The paper reviewed here is ‘Assessment of Cognitive Status in Patients with Type 2 Diabetes Through the Mini-Mental Status Examination: A Cross-Sectional Study’ by Alencar and colleagues and freely available here. There is a large research base on cognition in Type II Diabetes and at the time of writing a search of medline using the keywords ‘Diabetes’ and ‘MMSE’ returned 152 results of varying degrees of relevance. The study reviewed here is by a Brazilian group who conclude that
‘We conclude that patients with type 2 diabetes should be regularly evaluated for their cognitive function, because duration of disease could be associated with decline in cognition‘
In the introduction, the researchers write that
‘Cognitive impairment might be another factor associated with poor diabetes control and also with bad adherence of patients to educational approaches, such as diet orientations‘
and thus emphasise the importance of recognising cognitive impairment if it is present. They also outline epidemiological aspects of diabetes, contextualising the current research questions. The researchers outline the aims of the study as
‘to evaluate the cognitive status of patients with type 2 diabetes and to evaluate factors associated with impaired function detected by MMSE‘
This researchers use a cross-sectional design. 346 subjects with a diagnosis of Type 2 Diabetes were selected. The criteria for diagnosis are given as are the exclusion criteria. The exclusion criteria of ‘psychiatric disorders’ is rather broad and it wasn’t clear how these were excluded. A proportion of psychiatric disorders will go undiagnosed and some studies will use scores on tools such as the BDI as proxy markers. Removing subjects with established diagnoses of stroke and ‘psychiatric disorders’ also restricts the population to which these results can be generalised but presumably the intention is to avoid confounding of the results. A number of outcome measures were used in addition to MMSE scores including blood pressure, cholesterol levels, glycoslyated haemoglobin, weight and height. The researchers stipulated the statistical methods to be used for the different data types and use SPSS 13.0.

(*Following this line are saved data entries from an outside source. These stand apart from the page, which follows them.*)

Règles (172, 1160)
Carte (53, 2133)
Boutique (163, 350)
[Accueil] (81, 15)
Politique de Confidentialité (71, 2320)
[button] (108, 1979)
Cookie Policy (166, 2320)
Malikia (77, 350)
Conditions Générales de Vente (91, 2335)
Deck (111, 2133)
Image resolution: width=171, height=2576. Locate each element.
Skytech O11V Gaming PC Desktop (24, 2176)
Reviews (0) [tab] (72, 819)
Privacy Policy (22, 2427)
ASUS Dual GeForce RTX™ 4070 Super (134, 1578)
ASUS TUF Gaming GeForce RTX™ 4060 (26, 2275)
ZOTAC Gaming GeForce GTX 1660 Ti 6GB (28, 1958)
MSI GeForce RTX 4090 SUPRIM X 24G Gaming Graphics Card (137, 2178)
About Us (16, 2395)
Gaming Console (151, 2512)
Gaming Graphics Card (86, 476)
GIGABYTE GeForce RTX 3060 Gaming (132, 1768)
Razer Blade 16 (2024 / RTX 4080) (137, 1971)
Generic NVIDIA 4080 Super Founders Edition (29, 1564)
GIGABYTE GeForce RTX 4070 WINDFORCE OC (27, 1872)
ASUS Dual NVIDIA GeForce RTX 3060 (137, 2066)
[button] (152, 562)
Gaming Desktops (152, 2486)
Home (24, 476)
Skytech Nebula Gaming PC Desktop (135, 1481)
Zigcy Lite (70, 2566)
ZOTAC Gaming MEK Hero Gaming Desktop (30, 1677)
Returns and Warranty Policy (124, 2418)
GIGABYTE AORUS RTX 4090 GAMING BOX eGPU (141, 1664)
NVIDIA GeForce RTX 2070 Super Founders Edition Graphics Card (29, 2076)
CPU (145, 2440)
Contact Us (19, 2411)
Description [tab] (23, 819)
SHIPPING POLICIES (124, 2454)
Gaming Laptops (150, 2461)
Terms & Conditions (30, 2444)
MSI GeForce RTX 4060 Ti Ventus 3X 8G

62% of subjects were female with a mean age of 58.6 and mean duration of diabetes of 12.3 years. 77% of the sample were diagnosed with hypertension and 76.9% with dyslipidaemia. The mean MMSE score was 26 with a range of 16 to 30. However there is no comparator group to contextualise this score. There was an interesting finding in that subjects that needed help taking their medication had a clinically and statistically significant difference from those that did not need this help. The association of MMSE scores with hypertension was consistent with other research findings but was was interesting was that this relationship lost significance after controlling for duration of diabetes and the same also held for dyslipidaemia and diabetes. The relationship between MMSE scores and duration of diabetes was statistically significant and in the expected direction even after controlling for age.
The researchers discuss a number of points. Among the most interesting points for me were the additive effects of diabets and hypertension on MMSE scores which has been reported elsewhere. Intriguingly there was no significant correlation between glycosylated haemoglobin scores and MMSE. The researchers also acknowledge some limitations in their study design such as the absence of additional psychometric instruments as well as the absence of MRI scans. However for the purposes of this study, I would argue that the researchers have shown that the MMSE can be a useful test as it has picked up some expected findings.
I think the researchers have provided evidence of a useful role for the MMSE in assessing cognition in diabetes II. A prospective design would be helpful in confirming the relationship between diabetes, hypertension, dyslipidaemia and MMSE scores and in such a design a control group would offer a useful comparison for interpreting the results.